The IRS has three mandated rules that you must follow in regards to identifying your next property for the 1031 exchange to be valid:
• You may identify up to three replacement properties of any value.
• You may identify more than three replacement properties as long as the fair market value (FMV) of those properties does not exceed 200% of the sales price of the relinquished property.
• If you exceed the rule of only identifying up to three replacement properties and you exceed the 200% rule, the exchange could still be legal if you purchase 95% of the aggregate FMV of all identified properties!
Furthermore, identification MUST:
• Be in writing
• Have detailed information identifying the property. Complete address and legal description are required.
• Be signed by you.
• Be delivered to your qualified intermediary by the 45th day – no exceptions!
Please keep in contact with your QI regarding the identification period to help you with the rules. Do not be afraid to ask a lot of questions!

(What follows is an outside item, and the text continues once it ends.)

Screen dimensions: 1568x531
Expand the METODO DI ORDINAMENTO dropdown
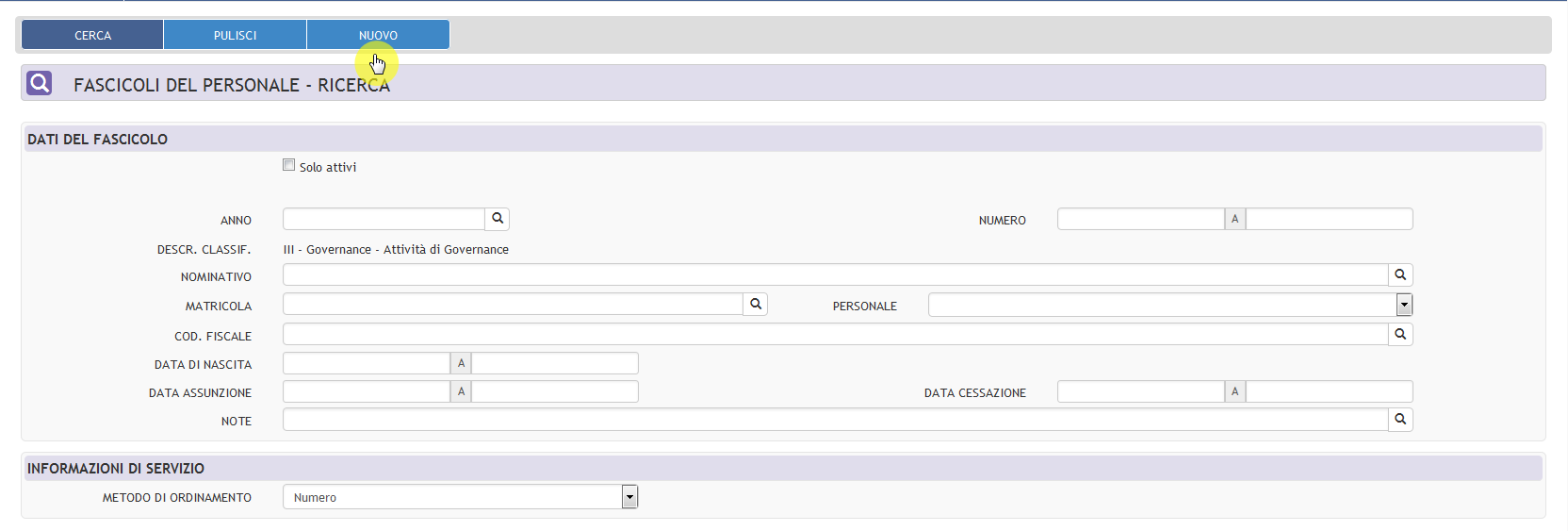point(629,497)
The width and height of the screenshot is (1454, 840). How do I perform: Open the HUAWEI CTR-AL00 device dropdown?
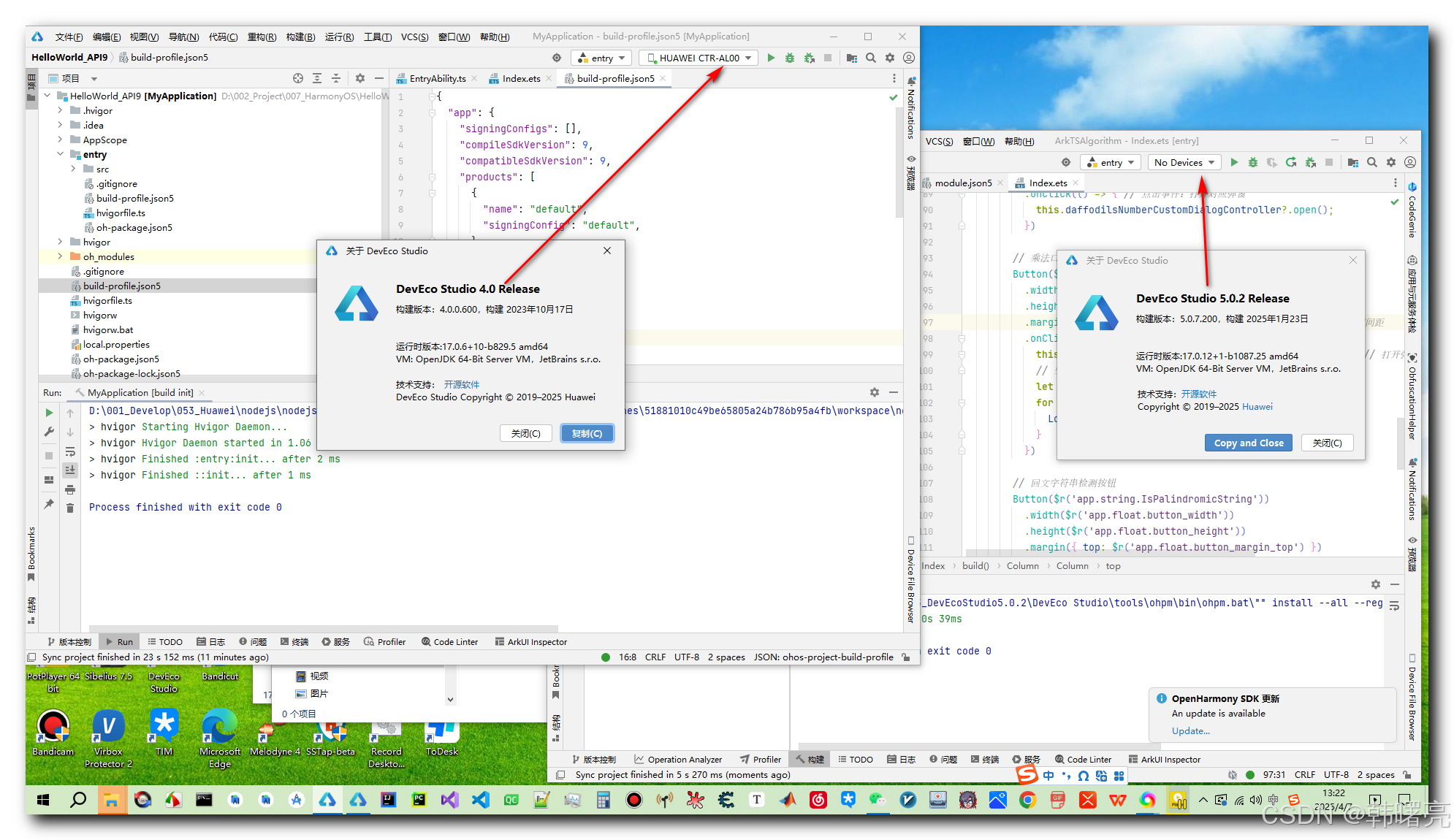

New property must be like-kind!
The IRS stipulates that a 1031 Exchange is a like-kind exchange. This does not mean that if you are selling a residential investment property you cannot purchase a commercial investment property – or that since you own a ranch (Single Level) that you can’t buy a Two Story Investment Property! In Real Estate, like-kind simply means buying more real estate that you will hold for a productive use in trade, business or investment property.
Value requirements!
In order to experience the full tax benefits of the 1031 Tax-Free Exchange, you need to obey the following guidelines:
• Purchase a replacement property more expensive than the relinquished property … AND
• Have a mortgage (leverage) on the new property for at least the same amount as what was on the relinquished property … AND
• Spend all the equity that was received from the sale of the relinquished property.
If you follow all of those guidelines, then your Exchange should have no capital gains tax liability.
However, if you do not meet all of the above requirements, it doesn’t mean the entire transaction is taxed … it just means you are taxed on the difference. This would be considered a partial 1031 exchange, which is perfectly legal. The difference in the purchase price, mortgage indebtedness or equity is called a boot or “unlike-kind property” and is taxable to the recipient.
Creating a boot is an expensive event! Please be sure this is what you want to do! You will have to pay Federal and State Capital Gains Taxes on the amount of Cash or Boot received, plus 25% of the depreciation recapture!
Please verify any information that you read in this website with qualified professionals who are up-to-date and specialized in those respective fields. Rules are always changing, so it is imperative that before you make any investment decisions you speak with the appropriate professionals!
You must use a qualified intermediary to make a purchase!
As you recall, your QI is holding your funds for your new purchase. When you are ready to buy one of the identified properties, you must include in the offer to purchase that the purchase is a 1031 Exchange. The QI will again create an arm’s –length transaction to accept the property from the seller in the QI’s name and then convey the Title to you by deed. The QI will also provide the funds for the closing and will work with all parties involved to ensure that you complete the 1031 Exchange in an appropriate manner.
The Exchange Period – Very Important!
According to the IRS, the Exchange Period is the period within which the person who has Sold the relinquished property must receive or close on a new, properly identified replacement property! The Exchange Period ends exactly 180 days after the date that you closed on the relinquished property or the due date for your tax return for the taxable year in which the sale of the relinquished property occurred – whichever is sooner.
Again, the IRS is very strict with this deadline. It doesn’t matter if the 180th day falls on a weekend or legal holiday … you must adhere to this time frame!
Miscellaneous tidbits!
• Flipping investment properties may be considered dealing in the eyes of the IRS and therefore, would not qualify for a 1031 exchange.
• According to experts, the IRS has not stated the exact amount of time that you must hold a property before you can sell it using the 1031 exchange. Most experts advise at least 1 year to avoid being considered a dealer. Please verify this!
• The IRS has clarified that in the case of a related-exchange (an exchange with anyone related to you by blood or marriage) that the property must be held for a period of 2 years.
• Please check with your accountant or CPA to learn additional information regarding the transferring of depreciation from the relinquished property to the replacement property. Also, ask how the cost basis is figured!